Spring Hill hits the reset button

If the mass uprising at the start of the French Revolution proved anything, it's that people don't take kindly to absolute aristocratic authority and will ultimately rebel if not given what they demand really enjoy eating just cake. Giving the people what they actually want, before everyone loses their heads, Ma'ono Fried Chicken & Whiskey.

Responding to the high demand for his previously only-available-on-Monday fried chicken, Mark Fuller has reinvented Spring Hill by changing the name, adding seats to the counter (behind which they'll be mixing up a dozen whiskey-based 'tails), and serving that sweet breaded poultry every night, along with a full menu of comfort foods inspired by his Hawaiian roots.
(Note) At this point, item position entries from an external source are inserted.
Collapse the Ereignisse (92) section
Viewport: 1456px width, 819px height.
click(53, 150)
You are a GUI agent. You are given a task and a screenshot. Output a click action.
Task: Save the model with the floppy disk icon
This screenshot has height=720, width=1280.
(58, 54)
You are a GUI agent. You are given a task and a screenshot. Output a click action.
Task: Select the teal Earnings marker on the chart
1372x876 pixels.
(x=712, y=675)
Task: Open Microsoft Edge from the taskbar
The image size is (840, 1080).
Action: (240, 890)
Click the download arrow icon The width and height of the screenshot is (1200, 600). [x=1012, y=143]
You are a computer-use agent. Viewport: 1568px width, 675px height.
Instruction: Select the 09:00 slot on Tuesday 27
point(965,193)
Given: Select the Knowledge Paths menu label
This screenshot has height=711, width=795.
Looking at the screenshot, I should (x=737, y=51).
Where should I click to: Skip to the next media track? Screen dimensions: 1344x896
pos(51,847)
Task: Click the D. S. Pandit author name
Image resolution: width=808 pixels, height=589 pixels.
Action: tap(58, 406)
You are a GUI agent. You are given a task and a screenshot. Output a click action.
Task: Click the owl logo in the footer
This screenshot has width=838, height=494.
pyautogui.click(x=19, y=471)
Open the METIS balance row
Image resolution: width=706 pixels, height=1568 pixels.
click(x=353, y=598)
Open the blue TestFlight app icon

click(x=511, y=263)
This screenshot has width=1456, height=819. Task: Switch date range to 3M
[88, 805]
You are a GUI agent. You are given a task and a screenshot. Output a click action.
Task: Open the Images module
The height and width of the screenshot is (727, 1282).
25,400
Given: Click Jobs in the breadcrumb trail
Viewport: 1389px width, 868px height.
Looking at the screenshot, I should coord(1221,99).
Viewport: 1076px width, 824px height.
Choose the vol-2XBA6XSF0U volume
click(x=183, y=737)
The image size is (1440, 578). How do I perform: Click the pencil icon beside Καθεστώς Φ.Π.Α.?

Dig in to some:

Protein: Ma'ono's doing a Dry Aged Washington Steak w/ chicken-fried maitake mushrooms & bone marrow beef jus, and a Whole Trout cooked in coal & washed with Kauai saltwater, but the star is the aforementioned fried bird in flavors ranging from Original Spring Hill Recipe, to Gochujang & Hot Chili, no doubt sourced sometime after Crazy Sexy Cool and before she dumped Usher.

Sides: These extras include Spicy-Hot Kimchi w/ live shucked oysters, Sriracha mayonnaise-topped Furakaki Fries, and grain options like Curry & Bacon-Fried Rice, and the greatest receiver in the history of Congress, Steve Largent, aka White Rice.

Small Plates: Le petite nosh means Wood-Grilled Kalbi Beef Short Ribs w/ chilies & grilled scallions, a housemade Portuguese sausage Ma’ono Dog w/ cilantro, pickles & chicken liver pate, and tempura-style Spiced Ham Musubi hand rolls, though if Marie Antoinette had been a little more focused on putting the latter into the former, the end of this piece would be significantly different.